Dear researchers,
Recently, I have developed a study of natural drugs to alleviate high glucose-induced conditionally immortalised murine podocyte injury. Unfortunately, after nearly one month of experimentation, I still could not successfully induce a high glucose damage model.
I read a lot of literature and tried the methods that so many researchers used. These methods include: serum starvation (means serum-free 24 h) + 10% FBS + different concentrations of high glucose(from 30 mmol to 60 mmol (one gradient per 5 mol)), serum starvation (24 h) + 2% FBS + different concentrations of high glucose(from 30 mmol to 60 mmol (one gradient per 5 mol)),serum starvation (24 h) + 1% FBS + different concentrations of high glucose(from 30 mmol to 60 mmol (one gradient per 5 mol)), serum starvation (24 h) + 0% FBS + different concentrations of high glucose(from 30 mmol to 60 mmol (one gradient per 5 mol)).
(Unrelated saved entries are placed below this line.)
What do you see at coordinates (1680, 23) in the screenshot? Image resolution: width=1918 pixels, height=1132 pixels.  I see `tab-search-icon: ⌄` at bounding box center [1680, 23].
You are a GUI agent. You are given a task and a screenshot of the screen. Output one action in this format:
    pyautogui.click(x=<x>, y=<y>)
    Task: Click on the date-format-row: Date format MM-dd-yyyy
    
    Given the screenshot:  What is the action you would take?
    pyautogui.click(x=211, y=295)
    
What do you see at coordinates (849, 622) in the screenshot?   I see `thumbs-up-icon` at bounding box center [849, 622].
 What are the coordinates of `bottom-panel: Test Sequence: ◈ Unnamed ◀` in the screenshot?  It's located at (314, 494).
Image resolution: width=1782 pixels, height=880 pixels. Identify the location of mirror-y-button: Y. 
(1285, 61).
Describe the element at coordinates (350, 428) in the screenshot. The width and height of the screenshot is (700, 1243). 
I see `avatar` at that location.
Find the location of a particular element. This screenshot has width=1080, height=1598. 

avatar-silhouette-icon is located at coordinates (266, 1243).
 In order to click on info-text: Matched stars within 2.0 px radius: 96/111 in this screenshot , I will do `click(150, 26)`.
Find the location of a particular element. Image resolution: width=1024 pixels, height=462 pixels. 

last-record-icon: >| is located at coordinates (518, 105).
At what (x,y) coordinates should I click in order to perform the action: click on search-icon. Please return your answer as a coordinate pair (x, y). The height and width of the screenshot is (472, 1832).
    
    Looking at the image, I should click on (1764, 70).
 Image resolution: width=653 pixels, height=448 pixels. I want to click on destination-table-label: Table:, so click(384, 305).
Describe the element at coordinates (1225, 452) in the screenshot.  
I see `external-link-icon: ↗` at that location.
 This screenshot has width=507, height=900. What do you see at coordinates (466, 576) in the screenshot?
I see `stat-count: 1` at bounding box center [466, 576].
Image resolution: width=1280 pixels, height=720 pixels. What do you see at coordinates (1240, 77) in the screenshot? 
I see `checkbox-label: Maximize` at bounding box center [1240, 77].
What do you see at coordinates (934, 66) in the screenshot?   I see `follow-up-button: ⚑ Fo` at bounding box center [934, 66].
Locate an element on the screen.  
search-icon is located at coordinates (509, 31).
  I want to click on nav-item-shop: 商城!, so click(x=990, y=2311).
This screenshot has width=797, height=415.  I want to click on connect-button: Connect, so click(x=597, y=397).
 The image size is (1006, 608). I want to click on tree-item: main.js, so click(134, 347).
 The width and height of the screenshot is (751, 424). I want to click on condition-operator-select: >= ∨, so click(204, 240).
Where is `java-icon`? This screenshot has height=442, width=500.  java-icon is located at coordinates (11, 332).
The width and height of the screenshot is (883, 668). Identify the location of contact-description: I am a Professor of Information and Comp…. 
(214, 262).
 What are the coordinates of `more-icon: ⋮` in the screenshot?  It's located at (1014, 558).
10% or 2%FBS+high glucose, the podocytes didn't apotosis or death (podocyte cells growth very nice, it's so crazy), the model group(high glucose) and control group (normal glucose 5.5mmol or 11.1mmol) were no different. 1% or 0%FBS+high glucose, model group podocyte were dead, but the normal group podocyte also dead, no different. The methods to detect the difference between the two groups in this study contained:CCK-8 and JC-1/Hoechst 33342 Fluorescent staining and the time to detect contained:24h, 48h, 72h.
My MPC5 cells cultured under 33°+10U IFN-γ to proliferate and under 37°-IFN to differentiation(14d, then used to experiment). I don't know why I can't induce high glucose damage model. Anyone can help me? Thanks a lot lot lot lot lot.